Hit 30 was an Australian radio show hosted by Angus O'Loughlin and Emma Freedman. It was broadcast across the Hit Network from 8-10pm weeknights.

The show was a national music countdown which features the hottest tunes around with a mix of pop culture and big-name celebrity guests. The countdown was fully interactive from every corner of the country.

==History==
The show commenced as The Bump on 28 January 2013 replacing the Hot 30 Countdown from 7pm-10pm with Angus O'Loughlin as host.

In October 2014 Southern Cross Austereo and Shazam formed a partnership and as a result The Bump was relaunched as Shazam Top 20 on Monday 20 October. Ash London also joined Angus O'Loughlin as host of the show.

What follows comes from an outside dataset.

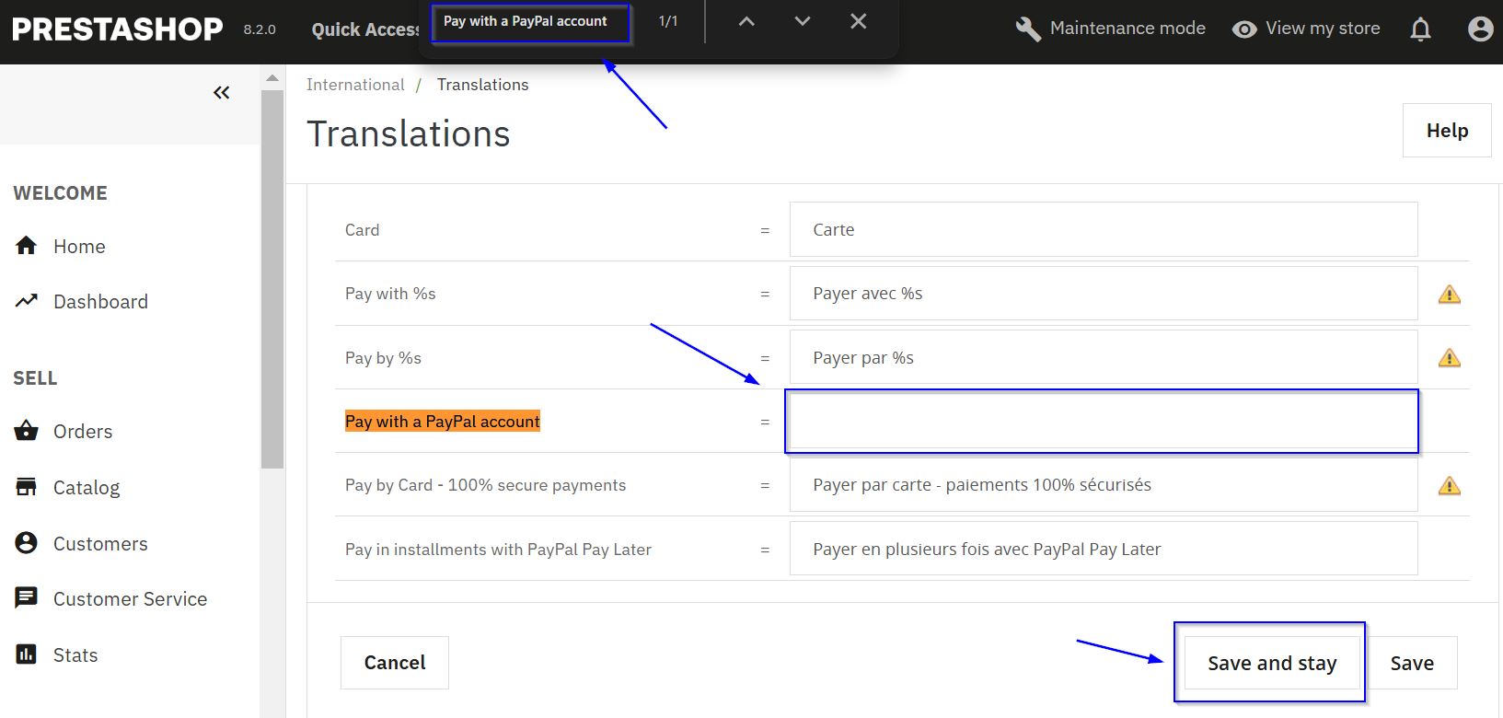Click the Cancel button
Viewport: 1503px width, 718px height.
coord(395,663)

In December 2015, Ash London resigned from the show to take on another adventure. During the summer period the show relaunched as the Hit 30.

In January 2016, Emma Freedman replaced London as host.

In October 2016, Angus O'Loughlin and Emma Freedman announced that they would finish on the show on Friday 14 October. O'Loughlin moved to Adelaide to host breakfast on HIT 107 and Freedman joined The Grill Team on Triple M Sydney. Ash London Live replaced the show on Monday 24 October 2016.